Guernsey Press

A triumph of expediency over planning

IF NOT Belgrave Vinery, where else? asks the chairman of the new States Housing Action Group of its proposals to build up to 313 new homes on former agricultural land in the north. Yet the answer is obvious – and has been for years.

Published

On so many levels – but primarily access, flooding and facilities – Fontaine and Belgrave Vineries are the wrong choices to create a new housing estate.
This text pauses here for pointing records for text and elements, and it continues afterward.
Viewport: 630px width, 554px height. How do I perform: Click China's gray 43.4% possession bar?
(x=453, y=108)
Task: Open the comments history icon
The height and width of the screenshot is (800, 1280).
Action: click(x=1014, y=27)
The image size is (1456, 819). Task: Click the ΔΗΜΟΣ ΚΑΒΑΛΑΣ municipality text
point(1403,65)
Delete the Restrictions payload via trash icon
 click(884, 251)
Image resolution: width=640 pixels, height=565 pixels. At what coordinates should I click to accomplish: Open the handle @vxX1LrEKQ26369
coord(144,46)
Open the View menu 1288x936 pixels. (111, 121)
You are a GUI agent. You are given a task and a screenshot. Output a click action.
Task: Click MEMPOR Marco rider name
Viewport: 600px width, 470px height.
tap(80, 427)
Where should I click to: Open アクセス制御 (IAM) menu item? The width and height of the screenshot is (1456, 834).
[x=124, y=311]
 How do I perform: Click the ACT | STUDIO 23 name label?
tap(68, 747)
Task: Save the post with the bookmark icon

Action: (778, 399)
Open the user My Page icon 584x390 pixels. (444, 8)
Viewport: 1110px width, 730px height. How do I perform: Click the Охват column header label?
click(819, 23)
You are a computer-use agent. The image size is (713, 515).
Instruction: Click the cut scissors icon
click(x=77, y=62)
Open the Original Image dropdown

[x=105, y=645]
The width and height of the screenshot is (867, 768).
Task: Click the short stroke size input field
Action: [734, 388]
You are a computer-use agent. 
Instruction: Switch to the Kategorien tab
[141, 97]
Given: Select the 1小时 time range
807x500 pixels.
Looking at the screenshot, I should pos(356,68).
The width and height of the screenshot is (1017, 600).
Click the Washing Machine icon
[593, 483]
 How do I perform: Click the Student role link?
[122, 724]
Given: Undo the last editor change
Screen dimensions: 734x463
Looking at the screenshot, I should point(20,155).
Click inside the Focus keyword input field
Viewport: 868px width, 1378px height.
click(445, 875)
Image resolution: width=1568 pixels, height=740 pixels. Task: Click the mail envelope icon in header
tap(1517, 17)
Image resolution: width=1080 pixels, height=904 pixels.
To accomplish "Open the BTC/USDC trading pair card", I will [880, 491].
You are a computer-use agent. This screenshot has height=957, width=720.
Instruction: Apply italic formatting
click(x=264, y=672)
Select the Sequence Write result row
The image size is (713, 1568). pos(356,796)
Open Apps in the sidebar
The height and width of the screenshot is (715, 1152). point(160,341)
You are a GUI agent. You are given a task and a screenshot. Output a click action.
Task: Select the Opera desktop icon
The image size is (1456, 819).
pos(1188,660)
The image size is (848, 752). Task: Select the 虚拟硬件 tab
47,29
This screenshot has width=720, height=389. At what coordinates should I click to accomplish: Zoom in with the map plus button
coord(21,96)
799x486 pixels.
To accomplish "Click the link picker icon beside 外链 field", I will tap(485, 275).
An indication of the desperation involved is a suggestion a new road could be created to link with Victoria Avenue, worsening its already poor connection to Les Banques.

To those desperate to move into better quality accommodation or get a foot onto the property ladder, the Guernsey Housing Association’s scheme offers hope – but at the expense of blighting other areas better suited for this scale of development.

Leale’s Yard, a derelict brownfield site, is desperate for redevelopment and the Bridge area for regeneration. The States has said so and identified this very need. But Fontaine Vinery will be pushed through simply because government can.

It is largely responsible for any housing shortage. It has dithered on numbers needed, scattered planning permissions all over the north of the island with no prioritisation or influence on anything actually getting built, and failed to invest adequate sums into housing.

Broad acknowledgement exists that Leale’s Yard needs to be redeveloped, and that its local centre status with facilities and connections to support an additional 300-plus homes makes it the obvious site.

Indeed, the head of the housing action group, who is also president of the States Trading Supervisory Board, tacitly acknowledged this in supporting plans that would have led to the whole of St Sampson’s Harbour being used for leisure purposes, to the benefit of the Bridge as a whole.

But instead of government using its considerable resources to bring Leale’s Yard to fruition it risks it being permanently mothballed because it prefers a quick win at Fontaine Vinery.

If the priority is for rapid action on the easiest part of the wider site to develop, one can just about understand it. But the greater potential of Leale’s Yard needs to be actioned too, and soon.